I told him it is my duty as a citizen.
Caitlyn giggled because I said "duty," which her nine year old, potty-obsessed brain interpreted as a reference to poop.
The conversation was largely derailed, but I made sure to make the point that voting is a privilege and a responsibility. Which is something I say to my kids, even when I don't actually feel it in my heart.
In my heart, I think the game is rigged. In my heart, I think the best we can do is pick the least repugnant of two or three corrupt glad-handers who are mostly some version of Boss Hogg from the Dukes of Hazzard. Often, I have a little bit of trouble distinguishing my duty to vote from the kind of doodee Caitlyn was giggling about. But that is not an excuse to cop out and just not go.
Our voter turn outs in this country are absolutely terrible, around 50 percent in a good year, with a presidential election. On "off" years, it's much worse, largely because people understand our political system so poorly that they don't know that there are so many more important things to worry about than who occupies the Oval Office.
Do we pay attention to the people, who have lived under a totalitarian regime, who get to vote for the first time?
Do we watch them risk their lives and their security to do it?
Do we think it's because their candidates are better? (mostly they're not, and often they're much worse).
As low as my opinion of most of our political types actually is, I cannot justify apathy. It's not fair to all the people who live under the boots of oppression. This may seem purely humanist, and maybe it is, but I think I owe it to the human race to vote and engage to some extent in this experiment called democracy.

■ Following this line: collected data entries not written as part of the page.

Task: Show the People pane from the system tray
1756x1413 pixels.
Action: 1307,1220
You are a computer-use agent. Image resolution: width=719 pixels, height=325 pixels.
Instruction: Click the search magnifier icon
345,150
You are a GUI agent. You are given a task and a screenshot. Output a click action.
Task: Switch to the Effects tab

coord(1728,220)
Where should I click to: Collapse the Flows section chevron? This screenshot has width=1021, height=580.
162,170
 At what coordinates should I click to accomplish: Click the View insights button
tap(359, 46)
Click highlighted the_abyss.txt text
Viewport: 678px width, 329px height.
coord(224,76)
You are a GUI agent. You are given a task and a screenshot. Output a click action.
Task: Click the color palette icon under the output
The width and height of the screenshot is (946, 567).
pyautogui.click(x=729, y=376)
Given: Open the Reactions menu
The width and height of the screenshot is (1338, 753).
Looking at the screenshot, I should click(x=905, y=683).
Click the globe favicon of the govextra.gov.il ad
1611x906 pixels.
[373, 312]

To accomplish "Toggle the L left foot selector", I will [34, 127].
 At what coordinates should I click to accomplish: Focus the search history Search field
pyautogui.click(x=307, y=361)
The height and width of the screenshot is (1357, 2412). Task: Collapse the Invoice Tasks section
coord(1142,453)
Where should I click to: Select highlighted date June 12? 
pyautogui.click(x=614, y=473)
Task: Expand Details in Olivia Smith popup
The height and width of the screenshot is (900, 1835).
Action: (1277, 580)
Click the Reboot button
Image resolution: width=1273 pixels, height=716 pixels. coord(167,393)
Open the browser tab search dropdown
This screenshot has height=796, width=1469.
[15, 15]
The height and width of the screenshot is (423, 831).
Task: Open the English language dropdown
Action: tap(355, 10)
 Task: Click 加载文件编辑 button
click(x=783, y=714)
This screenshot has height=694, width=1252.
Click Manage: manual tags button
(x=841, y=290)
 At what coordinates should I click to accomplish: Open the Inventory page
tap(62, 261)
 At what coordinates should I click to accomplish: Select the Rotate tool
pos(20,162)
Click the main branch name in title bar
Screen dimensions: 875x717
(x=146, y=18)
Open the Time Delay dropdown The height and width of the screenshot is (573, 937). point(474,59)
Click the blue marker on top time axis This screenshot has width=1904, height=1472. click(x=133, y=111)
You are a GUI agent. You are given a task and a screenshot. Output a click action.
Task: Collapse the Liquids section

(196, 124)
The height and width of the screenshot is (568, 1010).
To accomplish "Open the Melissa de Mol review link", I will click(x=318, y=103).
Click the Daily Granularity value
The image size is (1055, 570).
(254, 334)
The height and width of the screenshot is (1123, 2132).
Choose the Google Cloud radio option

In my smaller sphere of work within the church, I have used this example with regard to people who disengage from the life of the church because they're angry or because they disagree with some policy or other. If you don't stay, if you don't engage, if you don't participate, how is anything ever going to improve. Sure, things aren't perfect, but if you don't do your part in the community, you cannot and should not complain.
Unfortunately, this is the approach many people take to church and to politics, they would rather stay disengaged, for fear that the system will let them down.
Which is, of course, a self fulfilling prophecy.
One of the reasons our system is as broken as it is right now is the fact that people vote out of fear of what might occur if someone of the opposite ideology gets elected. They don't vote on individual merits, but on party platforms, they don't vote on actual integrity, but on slick politicking.
Another reason our system is broken right now, and this is the bigger reason, is that people don't participate, and I'm not just talking about voting, I'm talking about actually becoming an informed voter. Which is difficult in some ways, but in other ways it's as easy as at least reading a somewhat neutral comparison of the candidates positions and promises (not that they'll have much to do with the reality of their behavior in office).
If you don't know what somebody says they'll do, you can't very well hold them accountable to do it, can you? If you don't understand what's even possible within the sphere of influence you're giving someone, how are you ever going to have realistic expectations?
You can't trust advertising, and sometimes it's hard to separate the journalists from the advertisers to be sure, and that's work as well, but it's work you need to do, because you're a grown up, and because you're a citizen.
I don't imagine that the election tomorrow is going to change anything, but I'm going to vote, then, at least, I'll have a right to complain about the gubmint.